Relational database systems not only store XML data, but also provide query and update support on the relational and XML data they store. While SQL has proven itself as the query language for relational data, it is not suitable in its current form as the direct query language over XML data. Since a query language should have as little impedance mismatch as possible to the data model it queries, the W3C, in cooperation with its member companies, decided to design a new XML query language named XQuery. To provide the necessary support for native XML data storage and processing, XQuery must become an integral part of XML-enabled relational database systems. In order to store and query XML data natively in a relational database, the XML data must be exposed in the relational system as a manageable entity. Relational systems store and expose XML in one of the following forms:

Virtual XML view : a virtual document ”also called a virtual XML view ”over predominantly relational data
LOB (large object) storage : an LOB-based XML document, either as a character LOB, called a CLOB, a binary LOB, called a BLOB , or a native XML datatype (XML)
Relational table mappings : an XML document decomposed into relational data structures, possibly with subtrees mapped to LOBs

Chapter 6, "Mapping between XML and Relational Data," provides the in-depth investigation of the multitude of options for storing and querying virtual XML views over relational and XML documents that have been decomposed into relational data. Each of these options operates as a conceptual mid- tier or client-side component that uses the existing relational interfaces. They all expose an XML view against one or multiple relational databases. XML queries posed against the exposed view are translated into relational queries that are shipped over to the database server. After they have been executed, the result is returned either as XML or relational data for potential further post-processing.

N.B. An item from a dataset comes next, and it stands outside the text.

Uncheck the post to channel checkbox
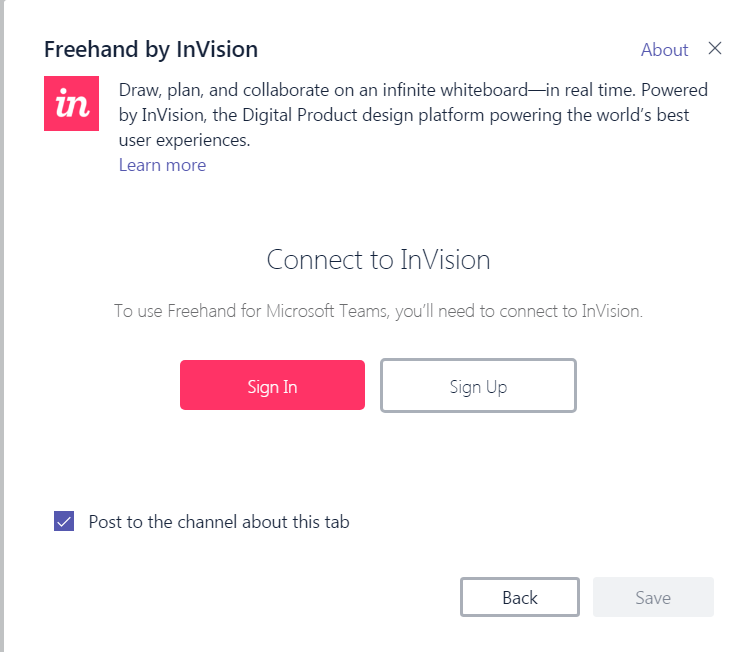This screenshot has height=652, width=749. pyautogui.click(x=64, y=521)
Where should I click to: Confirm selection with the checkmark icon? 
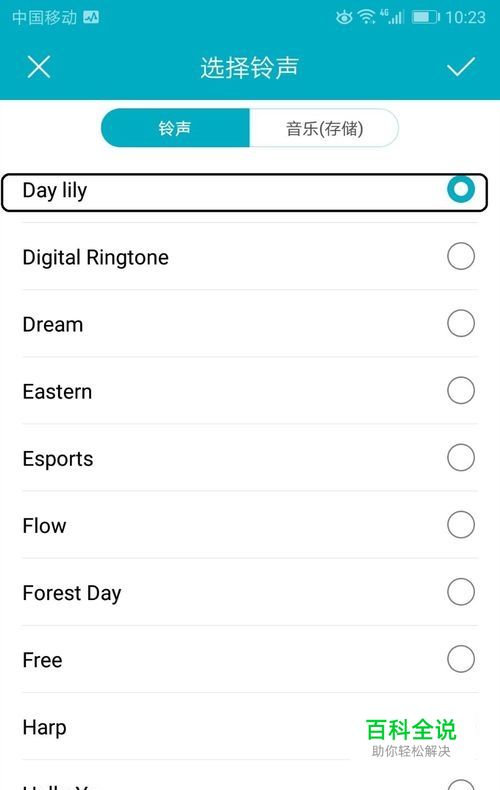point(461,67)
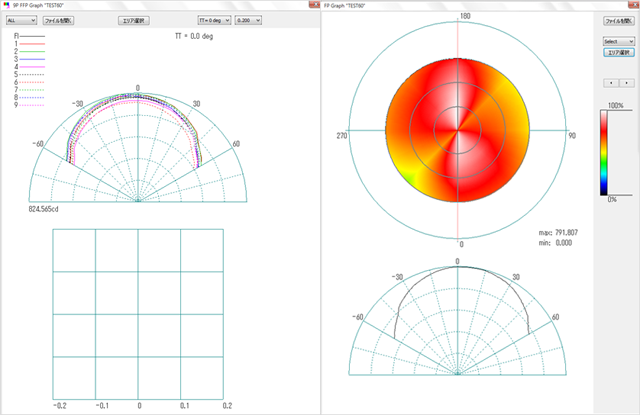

Unlike Chapter 6, this chapter concentrates on the storage and processing of XML data that integrates with the relational system's capabilities, such as the relational query processor and execution environment. We begin with an overview of the XML datatype ”the primary mechanism provided by relational systems for native XML data storage ”before explaining how XQuery access is provided on the XML data and how XQuery is embedded in the relational query system. Then we outline how the concept of tables as collections of tuples can be generalized and applied to collections of XML documents and how XQuery can be integrated with that approach.

The section on the XML datatype discusses the appearance of the type to the user (its logical model), the physical implementation options, and the relationship to the XML Schema metadata. The section on integrating XQuery and SQL describes how to use XQuery to query an XML datatype instance, how to combine XQuery with SQL, how to correlate relational and XML data. We conclude with an overview on how to physically map XQuery in the context of a relational query engine.

As this is written, many of the features described below are available in one form or another from current or upcoming versions of the major relational database systems such as (in alphabetical order) IBM DB2, Microsoft SQL Server, and Oracle. Since the feature sets of individual database systems are changing from release to release, we do not usually attribute the features described here to any particular database system. Instead, we refer to the SQL/XML part of the SQL-2003 standard [SQL2003] where appropriate and use a pseudo-notation for anything that is not (yet) described in SQL-2003. For example, we use an abstract functional notation of the form isvalid(XML, SchemaComponents, 'lax''strict') boolean for functions on the XML datatype. Different implementations may provide different syntax, ranging from method calls on the XML type instance to SQL keywords.